Timothy Gill, chief economist for the AISI, was asked about the rising red ink during an August webinar with Steel Market Update. He acknowledged they are a concern, but not the main one for now.
“The overriding principle is, when your house is on fire, you don’t worry about pumping water out of the basement right away.”
He described whatever efforts are taken as a “necessary evil” to get the economy back on its feet. He noted the U.S. still has a smaller debt to GDP ratio than Japan, plus the dollar’s service as the primary reserve currency, as two arguments against the idea the growing debt will not lead to a crisis.

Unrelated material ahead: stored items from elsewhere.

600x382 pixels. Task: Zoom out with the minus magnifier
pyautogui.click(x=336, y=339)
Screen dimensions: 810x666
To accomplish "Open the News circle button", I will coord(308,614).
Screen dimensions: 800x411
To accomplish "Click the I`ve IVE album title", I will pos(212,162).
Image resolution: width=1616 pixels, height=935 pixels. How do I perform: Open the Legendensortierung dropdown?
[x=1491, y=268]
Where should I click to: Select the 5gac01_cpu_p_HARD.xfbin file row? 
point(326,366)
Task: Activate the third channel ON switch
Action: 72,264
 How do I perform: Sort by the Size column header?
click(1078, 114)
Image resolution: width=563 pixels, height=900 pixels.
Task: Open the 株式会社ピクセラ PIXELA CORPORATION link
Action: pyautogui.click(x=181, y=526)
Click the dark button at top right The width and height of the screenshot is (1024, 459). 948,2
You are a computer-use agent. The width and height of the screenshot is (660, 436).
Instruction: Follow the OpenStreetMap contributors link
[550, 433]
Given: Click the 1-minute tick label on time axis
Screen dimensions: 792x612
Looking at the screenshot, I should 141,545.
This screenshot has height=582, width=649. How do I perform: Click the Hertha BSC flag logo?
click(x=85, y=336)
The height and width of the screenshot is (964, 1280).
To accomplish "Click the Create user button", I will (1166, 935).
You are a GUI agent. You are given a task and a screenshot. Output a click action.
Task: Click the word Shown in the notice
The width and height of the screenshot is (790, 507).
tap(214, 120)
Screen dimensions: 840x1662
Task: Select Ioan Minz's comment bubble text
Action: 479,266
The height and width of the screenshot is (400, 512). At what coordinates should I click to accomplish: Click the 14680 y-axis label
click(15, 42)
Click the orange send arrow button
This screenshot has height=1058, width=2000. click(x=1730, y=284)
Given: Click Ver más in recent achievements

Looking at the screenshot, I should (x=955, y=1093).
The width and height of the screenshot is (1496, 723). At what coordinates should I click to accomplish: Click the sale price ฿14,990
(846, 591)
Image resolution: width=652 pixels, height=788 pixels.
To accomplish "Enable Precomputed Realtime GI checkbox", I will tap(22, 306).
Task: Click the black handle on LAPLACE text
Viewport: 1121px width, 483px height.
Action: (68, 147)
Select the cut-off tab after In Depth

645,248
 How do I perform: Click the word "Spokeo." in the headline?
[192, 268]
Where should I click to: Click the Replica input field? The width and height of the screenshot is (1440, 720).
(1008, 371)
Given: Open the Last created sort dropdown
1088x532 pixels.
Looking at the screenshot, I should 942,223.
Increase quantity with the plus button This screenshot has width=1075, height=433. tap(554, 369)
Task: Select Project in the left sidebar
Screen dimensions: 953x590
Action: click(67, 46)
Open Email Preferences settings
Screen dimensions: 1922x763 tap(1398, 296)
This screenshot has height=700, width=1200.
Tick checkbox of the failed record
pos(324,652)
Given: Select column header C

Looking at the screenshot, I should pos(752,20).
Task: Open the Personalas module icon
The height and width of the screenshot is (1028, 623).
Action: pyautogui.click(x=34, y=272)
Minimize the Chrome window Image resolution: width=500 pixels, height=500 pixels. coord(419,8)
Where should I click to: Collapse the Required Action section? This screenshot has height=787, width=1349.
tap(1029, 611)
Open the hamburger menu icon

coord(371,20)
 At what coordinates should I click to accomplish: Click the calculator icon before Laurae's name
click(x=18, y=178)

Gill said the first major action, the CARES Act, actually did a decent job at achieving its aims, forestalling an even worse downturn.
For that reason, he believes another measure will ultimately be agreed upon and enacted. And, as we see elsewhere in this issue, the metals industry welcomes more efforts from the federal government to protect their enterprises.
A recent survey from the Precision Manufacturers Association revealed both interest in another round of loans, and healthy use of the first batch. The overwhelming majority of respondents to the survey applied for a PPP loan, a full 90 percent having been awarded the loan and provided the funds, and an almost equal amount claiming it allowed them to keep employees they otherwise would have let go. Additionally, 80 percent of survey respondents said if another round of loans was made available, they would seek them out.
As for what they’d like to see in the next COVID economic package, metalformers’ responses were pretty varied. The top score went to the idea of making 100 percent of business expensing permanent, followed closely by a 6.2 percent payroll tax holiday from March to December 2020. A plan for five-year government guaranteed loans and 2 percent (not forgiven) loans for equipment, materials and other expenses; tax incentives for training and recruitment; and establishment of business liability protection for employers rounded out the five highest-scoring answers.
The coronavirus is going to be a drag on the U.S. economy for a while, until at least early next year. While government intervention in the market is rarely for the better, this is one instance when we need thoughtful, and meaningful, action from our elected officials.